Dans cette logique, on peut se demander si la présente convention pourrait
s'appliquer à l'intervention du Haut-Commissariat pour les réfugiés dans le
cadre de la crise du Kosovo. En d'autres termes, cette zone est-elle considérée
comme présentant un risque majeur pour les personnels qui y sont engagés ?
En conclusion, cette convention, si elle constitue une avancée, apparaît
néanmoins comme un texte de circonstance traduisant la prise de conscience
internationale d'un problème majeur qui n'ira pas en s'atténuant. C'est surtout
un pas franchi par la communauté internationale en direction d'une prise de
conscience vigilante des dangers liés à une intervention humanitaire dans des
régions sensibles. Cette convention vient compléter les conventions de Genève
de 1949.
Au demeurant, je serai moins optimiste que vous, monsieur le ministre, car on
peut douter, à mon avis, de sa réelle efficacité et imaginer que la punition
des Coupables passera plus par l'intervention de la cour pénale internationale
que par la mise en oeuvre des procédures de coopération qu'elle instaure.
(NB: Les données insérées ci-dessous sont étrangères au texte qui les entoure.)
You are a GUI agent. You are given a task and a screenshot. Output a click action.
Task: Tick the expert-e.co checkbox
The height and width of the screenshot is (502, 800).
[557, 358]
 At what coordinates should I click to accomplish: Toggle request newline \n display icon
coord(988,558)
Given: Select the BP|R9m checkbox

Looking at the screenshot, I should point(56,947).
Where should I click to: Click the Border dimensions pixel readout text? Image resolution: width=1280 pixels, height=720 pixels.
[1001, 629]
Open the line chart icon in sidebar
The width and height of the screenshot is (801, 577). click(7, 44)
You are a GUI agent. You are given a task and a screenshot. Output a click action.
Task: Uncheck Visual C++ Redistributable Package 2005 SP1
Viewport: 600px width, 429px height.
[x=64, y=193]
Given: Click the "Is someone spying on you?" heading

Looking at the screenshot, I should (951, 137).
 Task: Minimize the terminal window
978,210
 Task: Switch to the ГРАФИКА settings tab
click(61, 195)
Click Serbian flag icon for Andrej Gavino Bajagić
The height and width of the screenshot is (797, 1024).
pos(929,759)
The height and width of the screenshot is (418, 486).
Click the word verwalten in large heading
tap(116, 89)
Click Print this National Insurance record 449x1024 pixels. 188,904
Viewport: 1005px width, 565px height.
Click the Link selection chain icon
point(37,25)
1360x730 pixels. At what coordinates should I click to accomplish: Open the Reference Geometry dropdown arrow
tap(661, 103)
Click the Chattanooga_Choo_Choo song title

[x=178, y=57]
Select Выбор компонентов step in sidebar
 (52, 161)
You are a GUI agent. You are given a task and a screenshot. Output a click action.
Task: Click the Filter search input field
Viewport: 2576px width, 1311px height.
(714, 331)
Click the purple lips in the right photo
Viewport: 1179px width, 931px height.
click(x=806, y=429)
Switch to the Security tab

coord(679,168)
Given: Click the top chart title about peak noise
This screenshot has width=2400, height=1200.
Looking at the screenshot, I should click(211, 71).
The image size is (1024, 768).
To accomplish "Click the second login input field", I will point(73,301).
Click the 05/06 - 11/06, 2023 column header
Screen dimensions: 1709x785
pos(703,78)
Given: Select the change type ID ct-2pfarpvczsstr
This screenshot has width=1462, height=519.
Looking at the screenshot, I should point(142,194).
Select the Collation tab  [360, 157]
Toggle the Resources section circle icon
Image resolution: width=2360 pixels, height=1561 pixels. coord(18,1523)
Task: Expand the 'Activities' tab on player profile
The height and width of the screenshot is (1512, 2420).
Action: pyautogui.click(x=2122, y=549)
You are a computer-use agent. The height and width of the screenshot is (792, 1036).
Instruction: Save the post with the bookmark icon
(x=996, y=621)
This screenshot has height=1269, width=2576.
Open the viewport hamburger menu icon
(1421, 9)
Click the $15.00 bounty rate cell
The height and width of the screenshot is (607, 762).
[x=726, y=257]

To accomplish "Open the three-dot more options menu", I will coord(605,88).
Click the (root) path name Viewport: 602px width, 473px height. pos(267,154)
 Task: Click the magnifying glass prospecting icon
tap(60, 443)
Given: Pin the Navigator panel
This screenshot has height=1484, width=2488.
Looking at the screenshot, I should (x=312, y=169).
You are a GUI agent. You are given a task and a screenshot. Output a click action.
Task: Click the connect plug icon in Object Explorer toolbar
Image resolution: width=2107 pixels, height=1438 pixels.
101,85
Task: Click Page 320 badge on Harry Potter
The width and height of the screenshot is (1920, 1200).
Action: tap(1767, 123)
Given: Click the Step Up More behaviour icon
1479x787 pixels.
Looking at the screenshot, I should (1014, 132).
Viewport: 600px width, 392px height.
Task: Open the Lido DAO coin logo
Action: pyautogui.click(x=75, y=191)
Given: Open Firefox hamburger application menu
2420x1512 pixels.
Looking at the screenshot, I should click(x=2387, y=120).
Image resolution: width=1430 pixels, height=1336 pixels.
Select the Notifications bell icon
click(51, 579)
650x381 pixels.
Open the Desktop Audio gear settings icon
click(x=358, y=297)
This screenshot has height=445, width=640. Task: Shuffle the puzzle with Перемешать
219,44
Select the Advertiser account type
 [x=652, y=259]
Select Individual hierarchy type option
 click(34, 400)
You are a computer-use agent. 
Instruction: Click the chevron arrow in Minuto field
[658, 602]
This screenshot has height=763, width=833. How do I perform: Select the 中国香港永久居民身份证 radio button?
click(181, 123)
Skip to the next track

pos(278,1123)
Notons de plus que le statut de Rome de 1998, qui a institué la Cour pénale
internationale, définit précisément les agressions visées par la présente
convention. Il qualifie de crime de guerre relevant de la compétence de cette
juridiction « le fait de lancer des attaques délibérées contre le personnel,
les installations, le matériel, les unités ou les véhicules employés dans le
cadre d'une mission d'aide humanitaire ou de maintien de la paix conformément à
la Charte des Nations unies ».
Sous le bénéfice de ces observations, la commission des affaires étrangères,
de la défense et des formes armées vous invite, mes chers collègues, à adopter
le projet de loi autorisant la ratification de la convention du 9 décembre
1994.
M. le président.
Personne ne demande la parole dans la discussion générale ?...
La discussion générale est close.
Nous passons à la discussion de l'article unique.
«
Article unique
. - Est autorisée la ratification de la convention sur
la sécurité du personnel des Nations unies et du personnel associé, adoptée à
New York, le 9 décembre 1994 et signée par la France, le 12 janvier 1995, et
dont le texte est annexé à la présente loi. »
Personne ne demande la parole ?...
Je mets aux voix l'article unique du projet de loi.